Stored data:
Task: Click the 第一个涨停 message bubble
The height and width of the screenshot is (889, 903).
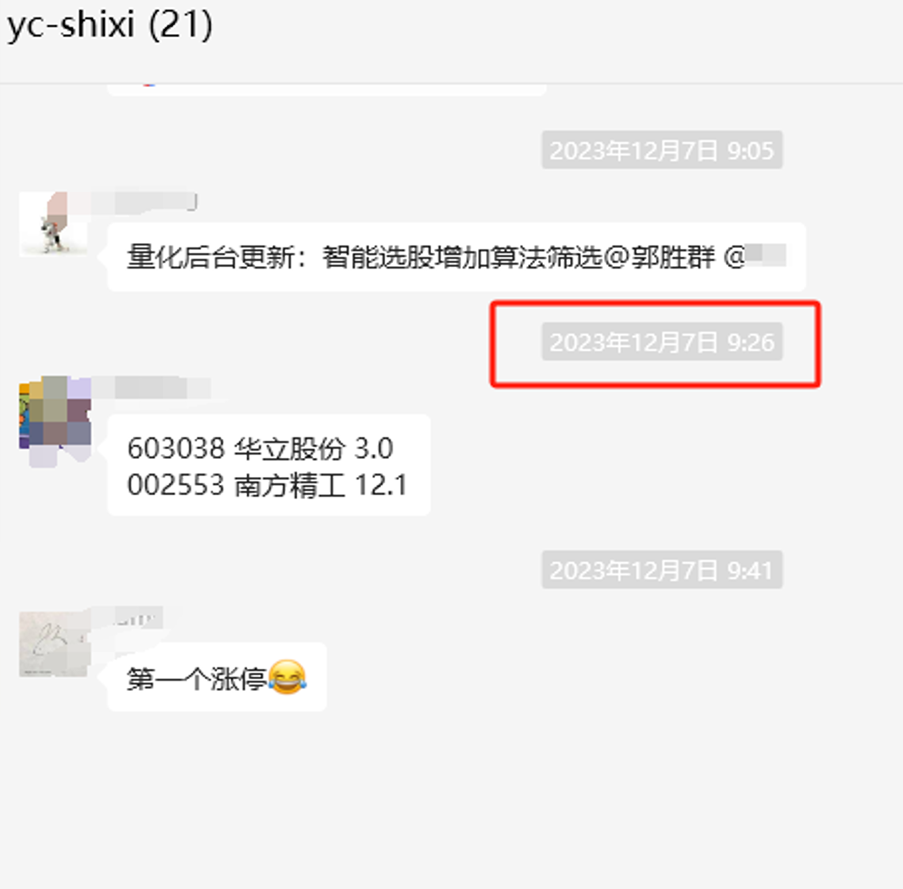Action: click(x=217, y=677)
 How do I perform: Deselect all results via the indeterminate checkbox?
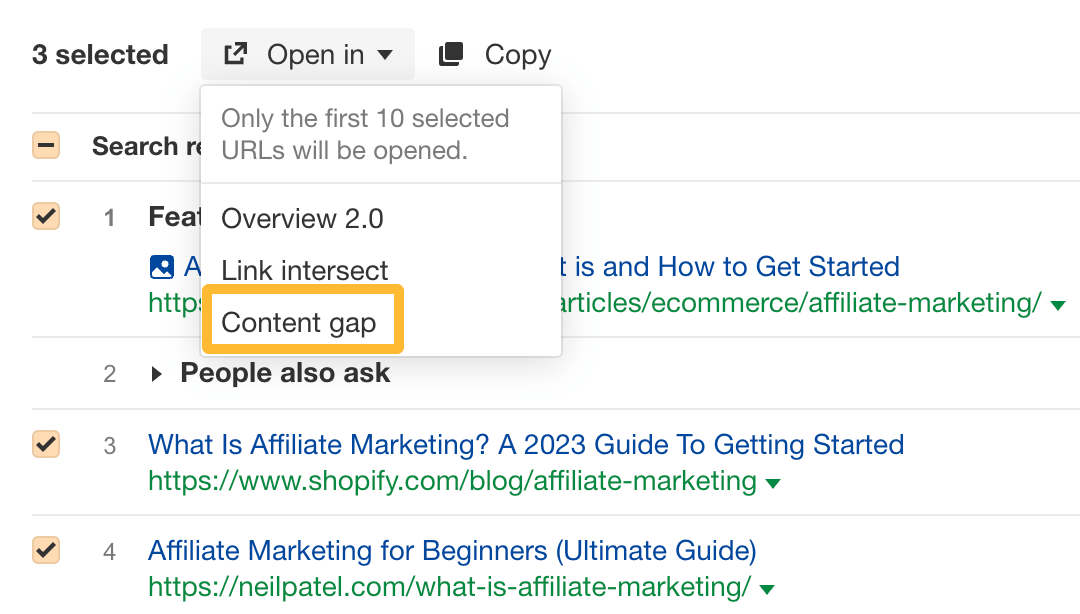pyautogui.click(x=46, y=145)
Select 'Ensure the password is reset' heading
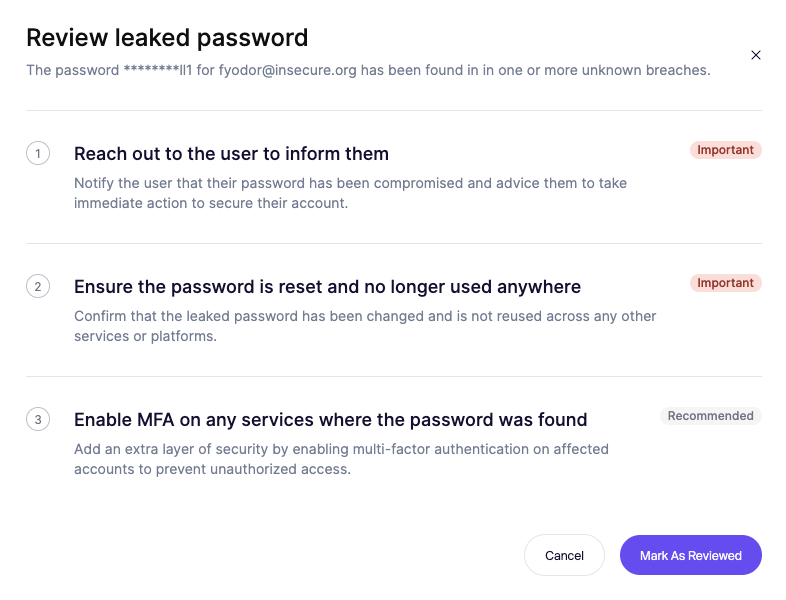The image size is (786, 600). click(327, 287)
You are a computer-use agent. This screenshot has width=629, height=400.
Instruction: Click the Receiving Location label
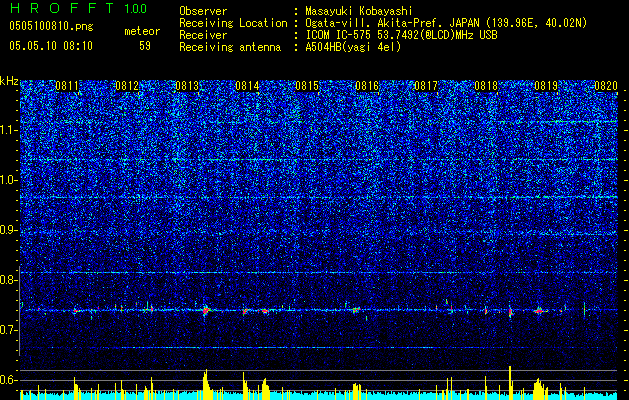(226, 23)
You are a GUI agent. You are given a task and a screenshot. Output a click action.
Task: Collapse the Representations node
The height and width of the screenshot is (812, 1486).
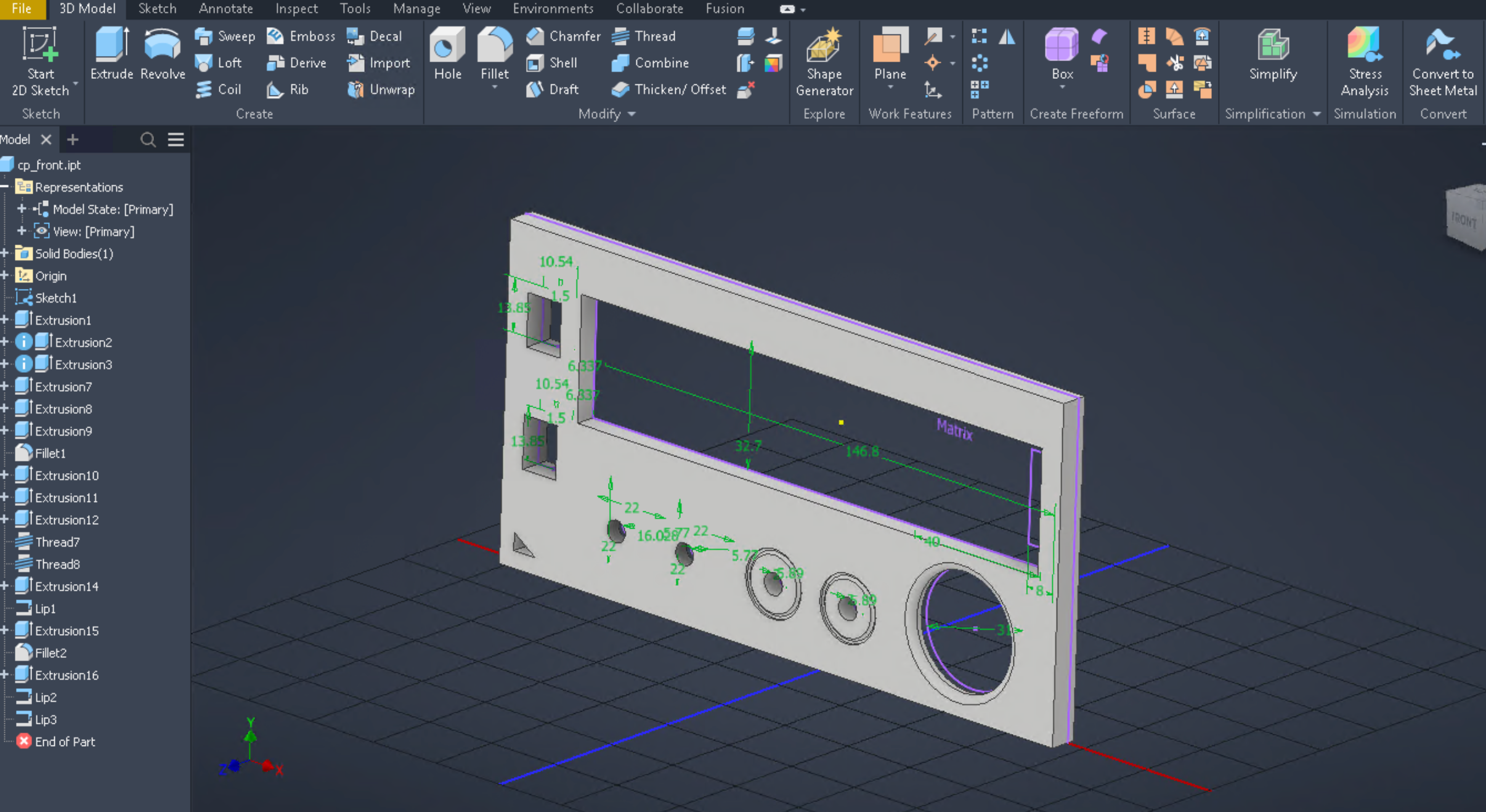coord(5,187)

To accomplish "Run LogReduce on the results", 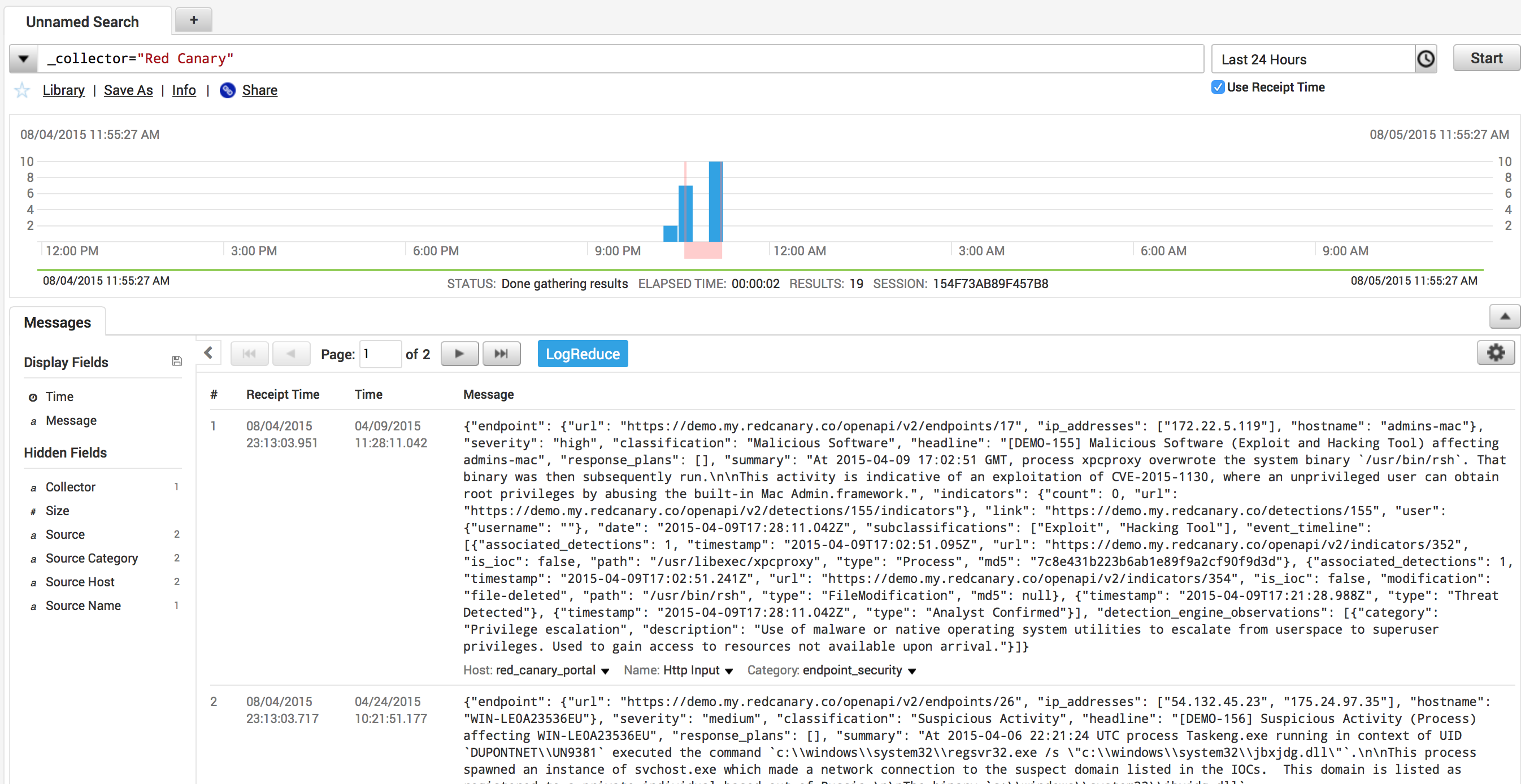I will (582, 354).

WHAT YOU SHOULD DO
Reproduce the items word for word, starting at the beginning of the items and ending with the line that contains "The image size is (786, 600). click(327, 287)", with both ends included. Leave the pictures out of your answer.

TASK ANSWER
Task: Click the 第一个涨停 message bubble
The height and width of the screenshot is (889, 903).
Action: click(x=217, y=677)
 How do I perform: Deselect all results via the indeterminate checkbox?
pyautogui.click(x=46, y=145)
Select 'Ensure the password is reset' heading
The image size is (786, 600). click(327, 287)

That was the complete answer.